- What the exercise asks:
Please return every line below that contains the string "agent".

- Task inputs:
BEGIN

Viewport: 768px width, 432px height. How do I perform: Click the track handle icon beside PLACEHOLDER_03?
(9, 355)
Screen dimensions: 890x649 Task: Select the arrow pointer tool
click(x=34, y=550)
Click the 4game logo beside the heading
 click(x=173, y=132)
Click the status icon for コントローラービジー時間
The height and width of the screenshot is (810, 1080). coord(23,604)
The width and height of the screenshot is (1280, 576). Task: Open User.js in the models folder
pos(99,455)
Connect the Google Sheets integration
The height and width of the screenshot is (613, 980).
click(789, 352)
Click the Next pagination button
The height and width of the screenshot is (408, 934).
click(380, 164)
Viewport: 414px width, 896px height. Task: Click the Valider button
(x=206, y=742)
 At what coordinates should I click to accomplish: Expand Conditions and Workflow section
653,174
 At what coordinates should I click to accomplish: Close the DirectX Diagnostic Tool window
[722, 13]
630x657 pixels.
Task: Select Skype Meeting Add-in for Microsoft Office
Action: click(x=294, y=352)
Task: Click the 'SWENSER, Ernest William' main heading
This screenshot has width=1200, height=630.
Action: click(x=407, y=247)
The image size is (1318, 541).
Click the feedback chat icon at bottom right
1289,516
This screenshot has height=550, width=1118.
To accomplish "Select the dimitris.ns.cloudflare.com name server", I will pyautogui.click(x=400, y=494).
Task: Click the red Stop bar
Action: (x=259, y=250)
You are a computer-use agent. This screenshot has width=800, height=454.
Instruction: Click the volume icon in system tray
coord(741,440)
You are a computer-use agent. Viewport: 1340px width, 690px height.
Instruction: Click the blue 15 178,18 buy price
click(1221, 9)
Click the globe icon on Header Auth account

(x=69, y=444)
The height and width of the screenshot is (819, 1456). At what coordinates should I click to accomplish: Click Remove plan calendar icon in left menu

END

- Exercise output:
You are a computer-use agent. This screenshot has width=800, height=454.
You are a computer-use agent. Viewport: 1340px width, 690px height.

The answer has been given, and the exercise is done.